Have you ever been in a meeting or group setting and found yourself asking, “What if I’m criticized or judged for what I have to say? What if I say something wrong? What if my ideas aren’t accepted, or even worse, what if someone shuts me down?”
Speaking up in front of a group - especially a group of your peers - can feel risky, scary, even intimidating. Some people avoid it at all costs. This drives me crazy - just imagine how many great ideas are locked away and wasted because of this!
That’s what psychological safety is all about. It’s about acknowledging that human beings have the right to be included, the need to learn and the desire to contribute. It’s about providing the opportunity to challenge the status quo.

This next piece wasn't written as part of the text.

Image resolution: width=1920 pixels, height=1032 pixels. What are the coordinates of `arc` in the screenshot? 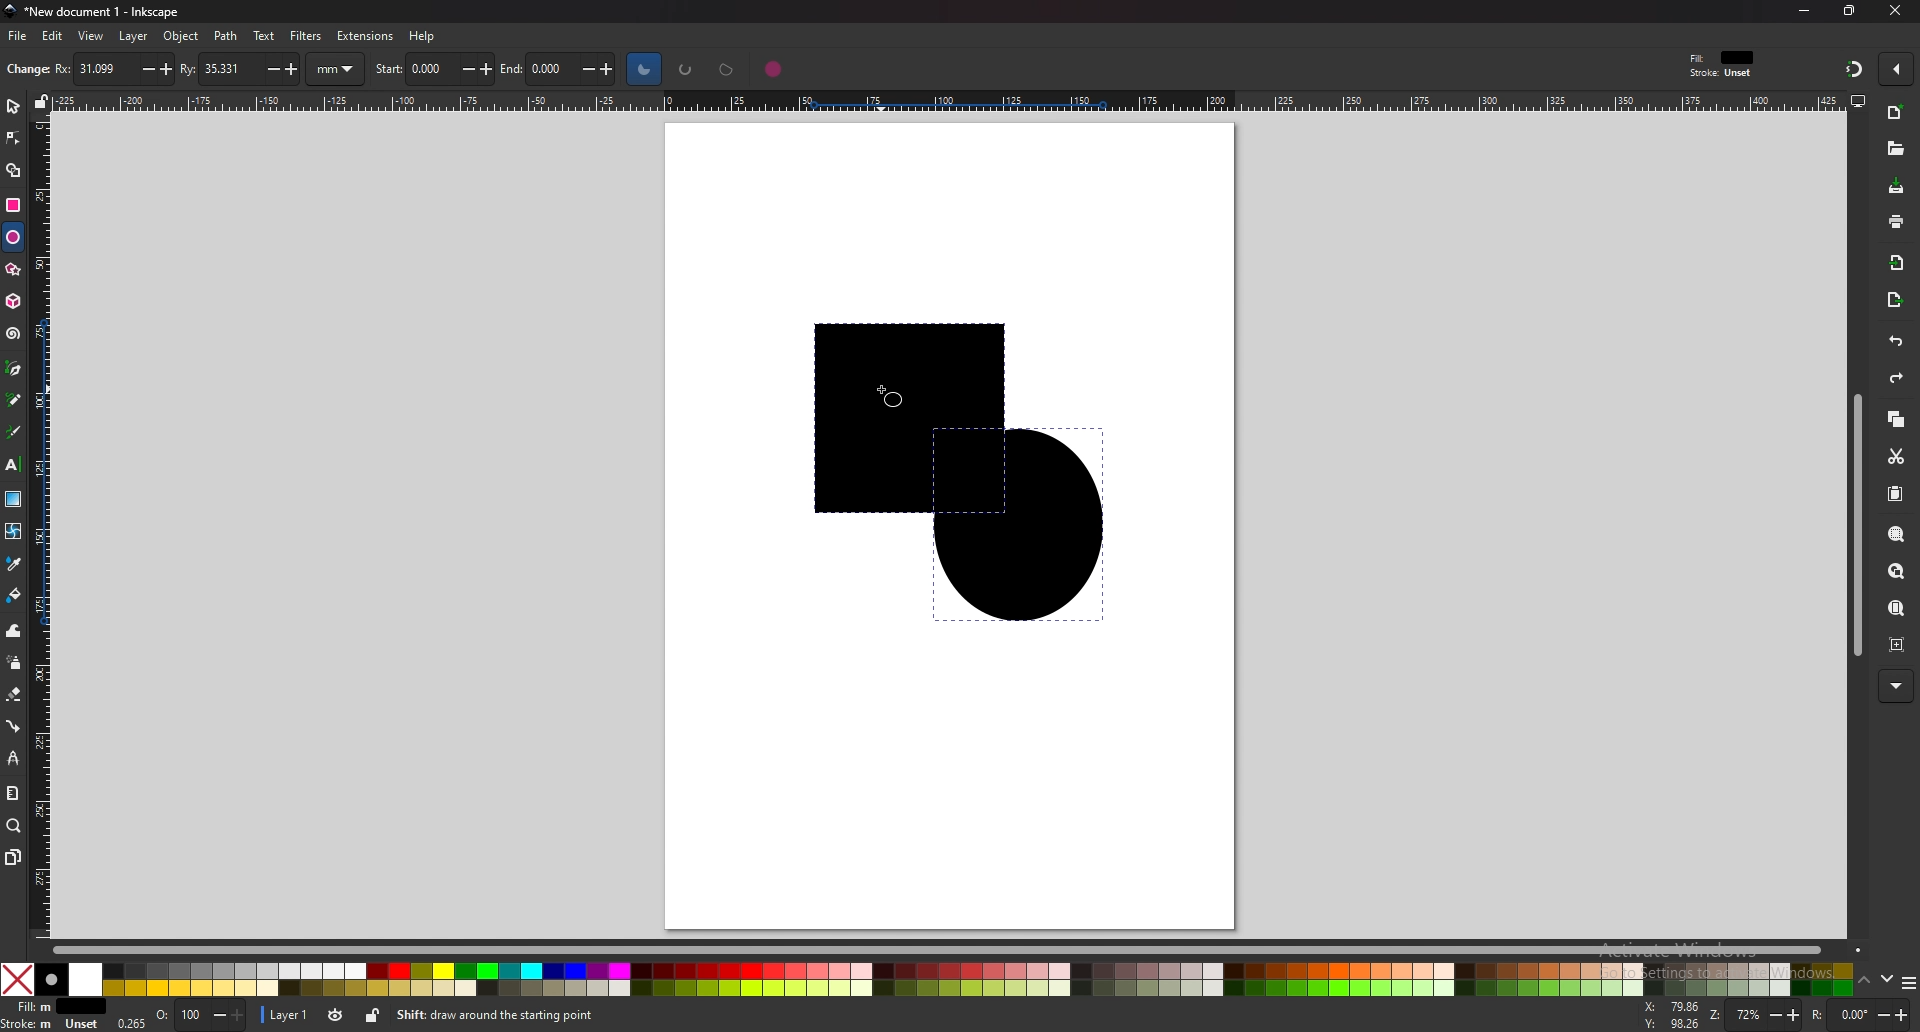 It's located at (686, 69).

The model I like to reference is from Timothy R. Clark at Leader Factor, who simplifies the definition of psychological safety to “a culture of rewarded vulnerability”. The model identifies four stages of psychological safety: inclusion, learner, contributor, and challenger safety. It goes beyond learning and gets into the need for creative friction in order for innovation to be possible. It respects our innate ability to learn and grow by encouraging trying, making mistakes, and trying again. It provides latitude and permission to let people step into the learning journey – regardless if they are successful or not.
It takes guts and vulnerability to speak up, and too often I see people holding back, hesitant to share. As Brenee Brown says, “In truth, vulnerability is our most accurate measure of courage.”
As someone who facilitates difficult situations and complex conversations for a living, I think psychological safety is a requirement when we are generating ideas, exploring complexity, or navigating conflict. I appreciate it's deep value for the fundamental worth of people.
By creating psychologically safe environments, we:
Our approach is always to create a space where people can feel open and safe to speak. It’s a balancing act - we have to recognize the risk that comes with asking people to step outside of their comfort zones, while creating opportunities for everyone to contribute to the conversation. Sometimes this involves breaking bad habits our participants may not recognize they have.
It takes work, but the rewards are worth it.
We recently worked with an organization that needed a good lesson in psychological safety. A new leader had joined the team during the pandemic and the group dynamic was ‘stiff’ when we encountered them. Members were a bit suspicious of group process activity - statements were veiled and careful, and they tended to stay within their sub groups.
The leader’s purpose in bringing the team together was to break down silos to encourage cross-team collaborations, and to help the group see that the landscape for the kind of work they needed to do was shifting.
Our first meetings with this group were only partially successful (as in objectives were sort of achieved, with low levels of commitment to them). We could see that the dynamic of the group needed some support. We introduced the framework of psychological safety and described supporting behaviors. We focused on the idea that culture changes one behaviour at a time. We reinforced behaviours that rewarded vulnerability - not just once or twice - but consistently. And we practiced it - over and over.
It took about five sessions with the group, but we got there. By the end of our sessions, we saw a significant improvement. Different perspectives were shared and welcomed, defensiveness was noticeably reduced, new ideas were brought to the table, and collaborations were happening much more organically.